Dua Marinir AS Terlibat Pembunuhan Keluarga dalam Insiden Tembak Mengerikan di Irak, Menurut Pakar

Lara Elgebaly
Investigasi Mata BBC

Safa Younes kini berusia 33 tahun – dialah satu-satunya orang dalam keluarganya yang selamat dari penembakan di Haditha.

“Ini adalah ruangan tempat seluruh keluargaku dibunuh,” ujar Safa Younes.

Lubang-lubang peluru menghiasi pintu depan rumah di kota Irak, Haditha, tempat ia dibesarkan. Di dalam kamar tidur belakang, sehelai penutup tempat tidur berwarna-warni menutupi ranjang tempat keluarganya ditembak.

Di sinilah ia bersembunyi bersama lima saudara kandungnya, ibu, dan bibinya ketika marinir AS menyerbu masuk ke rumah mereka dan membuka tembakan, menewaskan semua orang kecuali Safa, pada 19 November 2005. Ayahnya juga tewas ditembak saat membuka pintu depan.

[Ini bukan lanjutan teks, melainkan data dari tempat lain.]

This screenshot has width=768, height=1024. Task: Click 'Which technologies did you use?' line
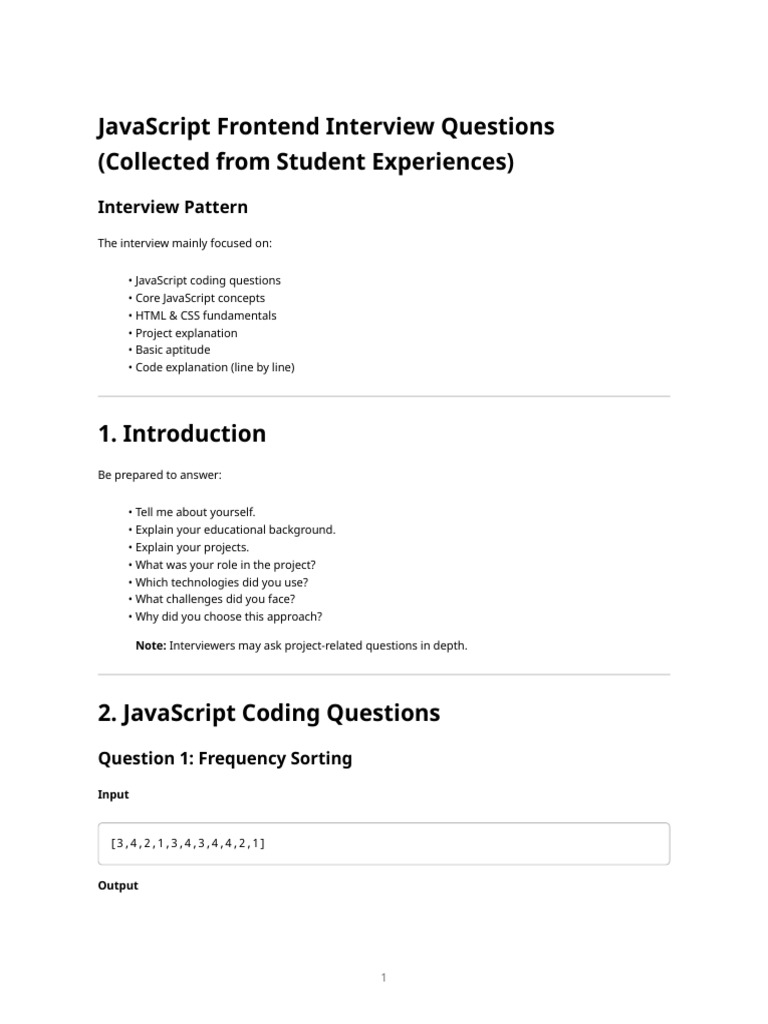[221, 582]
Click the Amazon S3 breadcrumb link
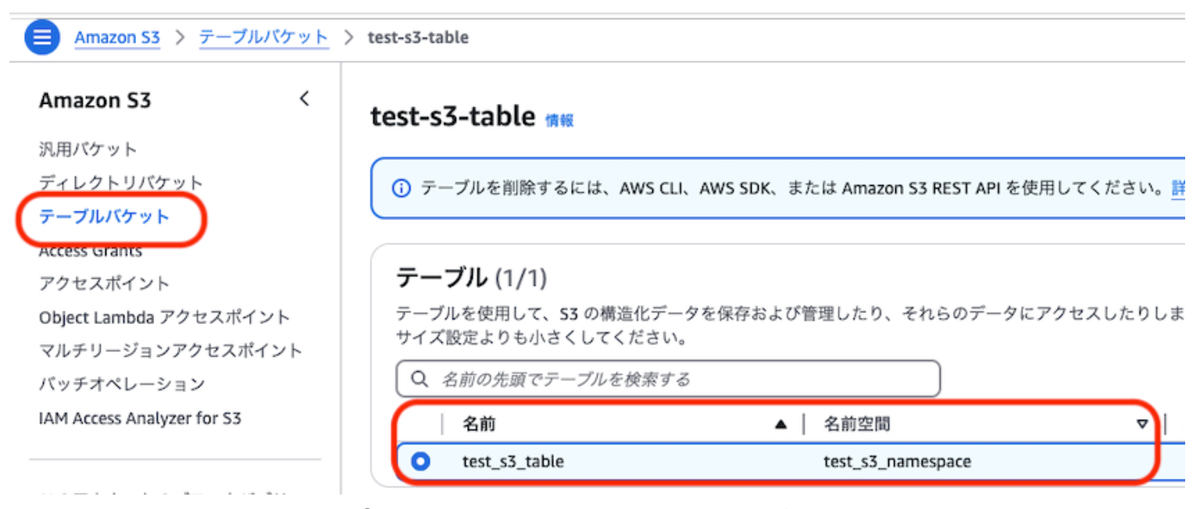Viewport: 1200px width, 509px height. pyautogui.click(x=117, y=37)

Kini, 20 tahun kemudian, investigasi BBC Eye mengungkap bukti yang mengaitkan dua marinir, yang tidak pernah diadili, dalam pembunuhan keluarga Safa, menurut seorang ahli forensik.

Bukti-bukti tersebut – terutama pernyataan dan kesaksian yang diberikan pasca pembunuhan – memunculkan keraguan atas penyelidikan Amerika terhadap peristiwa hari itu, dan mengajukan pertanyaan penting mengenai bagaimana angkatan bersenjata AS dimintai pertanggungjawaban.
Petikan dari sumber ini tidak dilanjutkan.